Bitcoin Gold (BTG) adalah cryptocurrency yang dibuat pada Oktober 2017 sebagai "hard fork" dari blockchain Bitcoin yang asli.
Anggap saja sebagai spin-off kreatif dari acara populer: itu berbagi sejarah dan "pemain" yang sama (buku besar transaksi) hingga saat itu terpisah, tetapi kemudian menuju arah yang sama sekali berbeda.
Mengapa itu dibuat?
Misi utama dari Bitcoin Gold adalah "Membuat Bitcoin Terdesentralisasi Lagi." Pada tahun 2017, penambangan Bitcoin telah didominasi oleh perusahaan-perusahaan besar yang menggunakan perangkat keras mahal dan khusus yang disebut ASIC (Application-Specific Integrated Circuits). Para pendiri BTG merasa bahwa ini bertentangan dengan visi asli Satoshi Nakamoto tentang "satu CPU, satu suara."
Fitur Utama BTG
* Penambangan Ramah GPU: BTG menggunakan algoritma penambangan yang berbeda yang disebut Equihash-BTG. Berbeda dengan algoritma Bitcoin, Equihash adalah "ASIC-resistant," yang berarti Anda dapat menambangnya menggunakan kartu grafis standar (GPU) yang digunakan oleh para gamer. Ini dimaksudkan agar orang biasa dapat berpartisipasi dalam penambangan dari rumah.

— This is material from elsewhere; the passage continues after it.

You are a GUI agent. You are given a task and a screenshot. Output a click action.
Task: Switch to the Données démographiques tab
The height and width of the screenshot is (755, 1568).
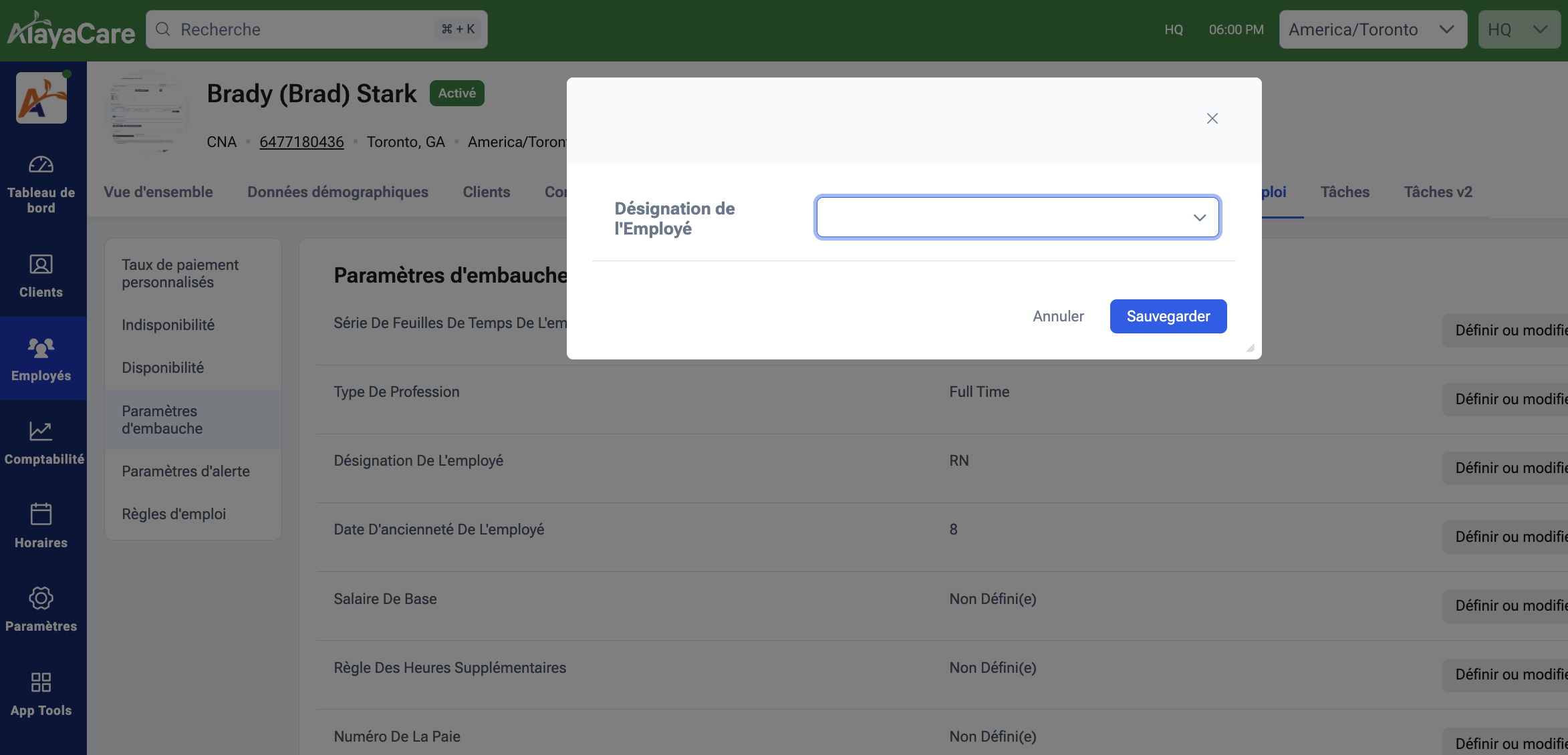[x=338, y=192]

* Total Pasokan: Seperti Bitcoin, ia memiliki batas keras sebanyak 21 juta koin.
* Perlindungan Replay: Untuk memastikan keamanan, ia menyertakan "perlindungan replay," yang mencegah transaksi di jaringan Bitcoin Gold secara tidak sengaja (atau dengan niat jahat) diulang di jaringan Bitcoin yang asli.

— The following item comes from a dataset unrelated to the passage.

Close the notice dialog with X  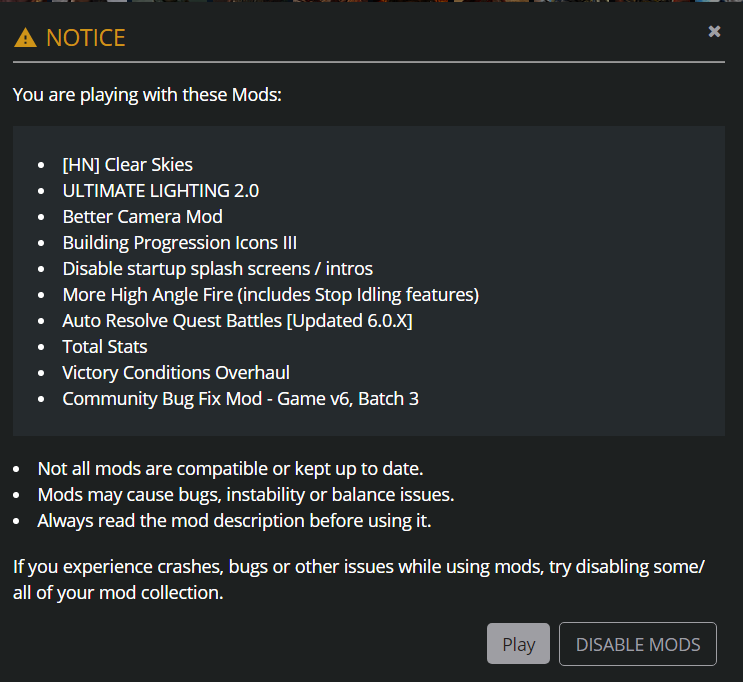[x=714, y=31]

Apa bedanya dengan Bitcoin (BTC)?
| Fitur | Bitcoin (BTC) | Bitcoin Gold (BTG) |
|---|---|---|
| Perangkat Keras Penambangan | ASIC khusus | GPU standar |
| Algoritma | SHA-256 | Equihash-BTG |
| Keamanan Jaringan | Sangat tinggi (Pemimpin global) | Lebih rendah; telah menghadapi "serangan 51%" di masa lalu |
| Kasus Penggunaan Utama | Penyimpanan nilai / "Emas Digital" | Penambangan Eksperimental / Terjangkau |
Status Saat Ini (per 2026)
Meskipun Bitcoin Gold adalah berita utama besar selama "perang fork" tahun 2017, pengaruhnya telah berkurang seiring waktu. Pada tahun 2024, proyek ini mengumumkan perubahan dalam misinya untuk "bergabung kembali" ke dalam ekosistem Bitcoin yang lebih luas, dengan fokus lebih pada mendukung aplikasi Bitcoin dan keuangan terdesentralisasi (DeFi) daripada mencoba menggantikan koin asli.
Pada awal 2026, ia tetap menjadi aset yang dapat diperdagangkan di beberapa bursa, meskipun nilainya di pasar dan likuiditasnya jauh lebih rendah dibandingkan dengan Bitcoin itu sendiri.
> Catatan: Karena ini adalah hard fork, siapa pun yang memiliki Bitcoin di dompet pribadi mereka pada saat pemisahan (Oktober 2017) secara teknis "mewarisi" jumlah BTG yang setara.